Jones Act negligence could be almost anything: a flawed shackle that should have been X-rayed but wasn’t, a fellow sailor who was a dangerous drunk and the captain knew it but let him drink; a deckplate hatch left open without temporary rails set up, sailing into known bad weather, a chain guard left off a winch to make it easier to service – the list is endless. A sailor who wins the case can recover for medical bills (past and future), disfigurement, lost wages, pain and suffering and loss of enjoyment of life.

Unseaworthiness

Under general maritime law a ship owner unconditionally promises to the crew that the ship is reasonably fit for its intended use.
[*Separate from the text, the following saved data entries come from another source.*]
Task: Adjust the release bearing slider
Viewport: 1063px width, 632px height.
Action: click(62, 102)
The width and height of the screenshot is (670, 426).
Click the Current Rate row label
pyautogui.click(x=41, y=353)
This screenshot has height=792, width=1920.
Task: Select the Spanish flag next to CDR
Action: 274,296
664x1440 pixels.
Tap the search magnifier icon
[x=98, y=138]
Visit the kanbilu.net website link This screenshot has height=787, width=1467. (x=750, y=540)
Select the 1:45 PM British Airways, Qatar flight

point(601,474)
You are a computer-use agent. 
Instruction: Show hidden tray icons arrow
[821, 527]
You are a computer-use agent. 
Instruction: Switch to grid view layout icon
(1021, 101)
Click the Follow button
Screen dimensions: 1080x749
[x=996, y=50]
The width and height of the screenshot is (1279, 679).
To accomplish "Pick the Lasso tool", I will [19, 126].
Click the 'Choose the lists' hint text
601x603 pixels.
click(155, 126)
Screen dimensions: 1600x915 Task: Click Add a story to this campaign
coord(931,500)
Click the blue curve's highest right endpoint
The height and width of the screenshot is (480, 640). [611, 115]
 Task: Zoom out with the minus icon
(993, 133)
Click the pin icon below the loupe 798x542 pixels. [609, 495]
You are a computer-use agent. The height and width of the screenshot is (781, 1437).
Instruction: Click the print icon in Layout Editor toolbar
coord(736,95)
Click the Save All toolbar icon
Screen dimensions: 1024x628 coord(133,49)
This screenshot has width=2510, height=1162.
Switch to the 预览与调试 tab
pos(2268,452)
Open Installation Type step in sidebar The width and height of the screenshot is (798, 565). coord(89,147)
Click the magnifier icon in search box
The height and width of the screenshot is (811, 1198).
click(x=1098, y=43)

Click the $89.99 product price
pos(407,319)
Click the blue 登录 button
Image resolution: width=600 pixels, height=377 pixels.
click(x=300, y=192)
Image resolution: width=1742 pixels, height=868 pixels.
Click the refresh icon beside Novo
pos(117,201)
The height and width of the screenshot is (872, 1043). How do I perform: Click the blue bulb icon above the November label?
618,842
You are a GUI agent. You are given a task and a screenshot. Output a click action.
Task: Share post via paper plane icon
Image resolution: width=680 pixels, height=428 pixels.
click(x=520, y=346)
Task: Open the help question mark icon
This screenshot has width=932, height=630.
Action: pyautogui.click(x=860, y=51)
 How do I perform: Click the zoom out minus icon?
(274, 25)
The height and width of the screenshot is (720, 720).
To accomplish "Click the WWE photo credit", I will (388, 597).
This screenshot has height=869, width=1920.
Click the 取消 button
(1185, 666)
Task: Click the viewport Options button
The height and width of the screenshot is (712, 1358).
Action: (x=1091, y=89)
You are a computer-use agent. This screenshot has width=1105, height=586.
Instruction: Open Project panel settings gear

If the boat is badly designed and sinks, if hull plating is thin and gives way, if a radar goes down and the ship thereby is in a collision, if the crew is too small and becomes exhausted and someone gets hurt, if the deck tiles become greasy with fish oil, if a boom drops because of a bad shackle, or if a cook cuts his hand chopping ice cream with a knife because the ship doesn’t have a better tool, the boat is Unseaworthy.

Contrast that with Jones Act negligence. In Jones Act negligence, it’s not negligent to use a brand name shackle that happens to have a dangerous hidden flaw unless a reasonably careful owner would have known of the need to have it tested – if, for example, there was a regulation requiring testing. Unseaworthiness is different. Unseaworthiness is a promise that the ship will be reasonably fit for its intended use, and that promise is not conditioned on whether the shipowner knew or should have known about the hazard. In fact, it is Unseaworthy to use a flawed shackle even if there is no way the owner could have suspected it was flawed and even if there was no industry standard or rule requiring the owner to test the shackle. It’s “unseaworthy” to have a ladder with greasy rungs, even if the sailor who falls down the ladder does so only a minute after the grease got there.

The sailor’s carelessness (“comparative negligence”) can be a defense. For officers or others in a command capacity, there is the additional defense called “primary duty.” If I, chief mate on a freighter, decide to go into a hold to patch a pipe despite knowing there is some loose dunnage rolling around, and the dunnage hits and hurts me, I may not be able to recover.

The remedies for unseaworthiness are similar to those for Jones Act negligence: past and future medical bills, disfigurement, lost income, pain and suffering.

Maintenance and Cure, Jones Act Negligence and Unseaworthiness have one thing in common: They are available only to seamen. But bear in mind that there is a huge and sometimes conflicting body of law on who is a “seaman” for the purposes of these remedies. And the remedies are available only if the injury occurred on a “ship” which is in “navigation”. Lawyers and judges have written literally millions of words trying to provide rules for when an injured employee is a seaman, what is and isn’t a ship, and when a ship is in navigation. For example, a ship can be in drydock and still be in navigation.

Don’t guess, if you were a steward assigned to a permanently moored work barge, or to a spud barge with legs deep in the sea floor, or to a tug halfway through a twelve month drydock, whether you were a Jones Act seaman injured on a ship in navigation. It is often hard enough for even an experienced admiralty lawyer to make the call.